» Text segment:
►

MY ANSWER: the crucial aspect of fiction for me is the characters. If I dislike the protagonist in a story I read, I rarely finish that story. One of the human traits that most often throws me out of a story is stupidity. I can’t abide stupid behavior (which for some reason frequently happens in romance novels). I also dislike alcoholics and drug addicts. I don’t want anything to do with them in real life and I don’t want to read about them in fiction. Otherwise, it is case by case.
Sometimes, a writer is wonderful, and I enjoy some of their books, but can’t read others because the leading character repulses me.
Writing textbooks and writing teachers all give the same advice: make your protagonist flawed. And young writers usually comply. They invent flaws for their protagonists. Such an approach to writing turns me off. I never do that in my own fiction. If my protagonists are flawed, their flaws grow organically. They are never invented or applied arbitrary. Truth to tell, I try to write my heroes as perfect as I can, totally likable, although they never come out that way. There is always something problematic in their psyche or their decision-making.
Most often, to achieve their goals, my heroes lie. Their lies don’t hurt anyone except the bad guys, but many people consider the ability (and sometimes inclination) to lie as a character flaw. I wonder if my predilection to solve my fictional problems with lies says something about me as an author and a person? Caveat: I don’t usually lie in my real life.
What about you? What character flaws creep up in your fiction repeatedly?

◄

Collected data
►

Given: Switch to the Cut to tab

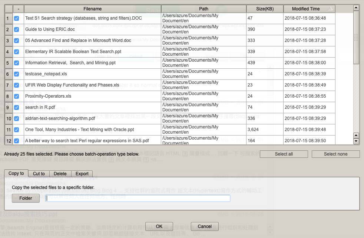Looking at the screenshot, I should 39,173.
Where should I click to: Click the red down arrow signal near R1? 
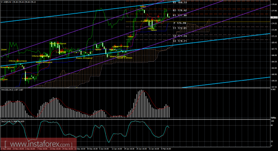point(158,16)
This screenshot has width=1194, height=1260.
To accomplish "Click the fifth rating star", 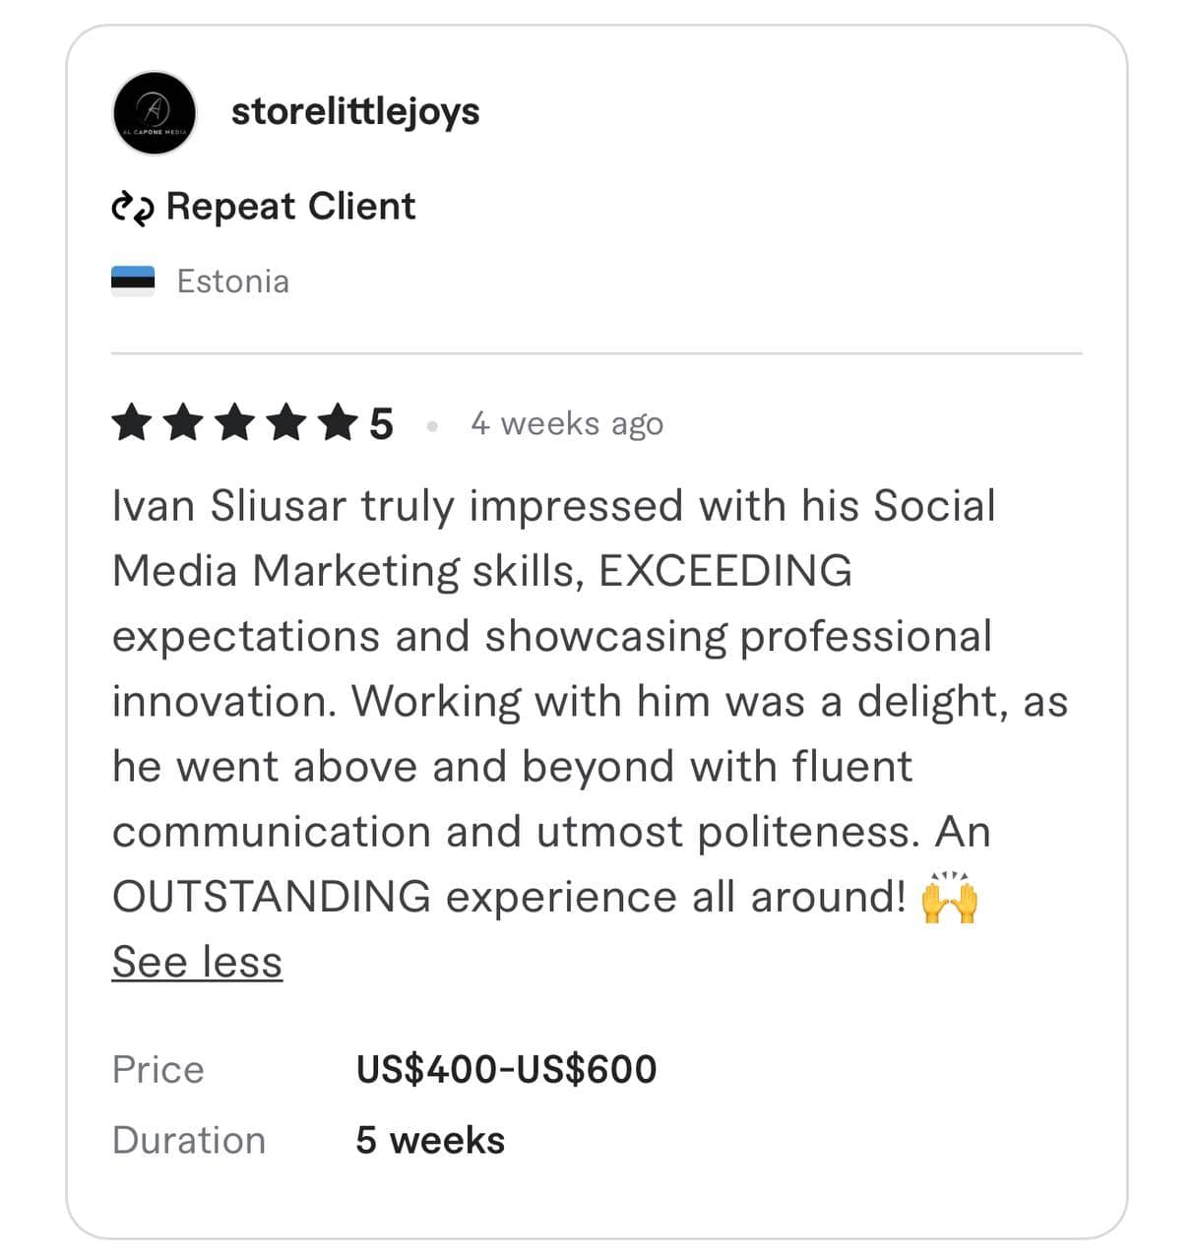I will coord(337,424).
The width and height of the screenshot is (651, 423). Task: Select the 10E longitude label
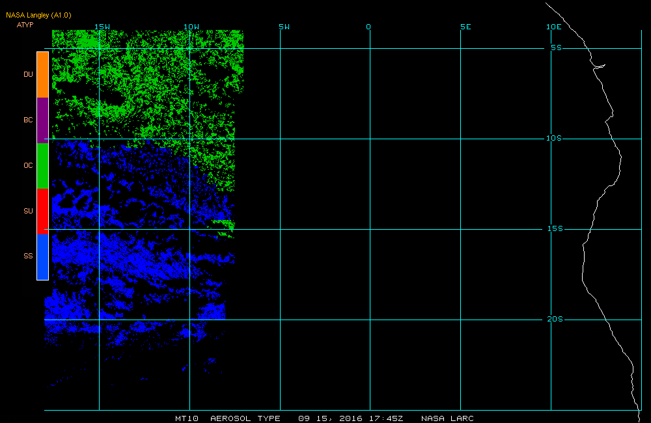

◄

Please say whether each statement agrees with the text on character flaws, answering yes or no and quoting the words that decide it: 1. The author deliberately invents flaws for protagonists. 2. The author's heroes lie to reach their goals. 3. The author usually finishes a story even when disliking its protagonist. The data stands apart from the text on character flaws.

1. No: "I never do that in my own fiction."
2. Yes: "Most often, to achieve their goals, my heroes lie."
3. No: "If I dislike the protagonist in a story I read, I rarely finish that story."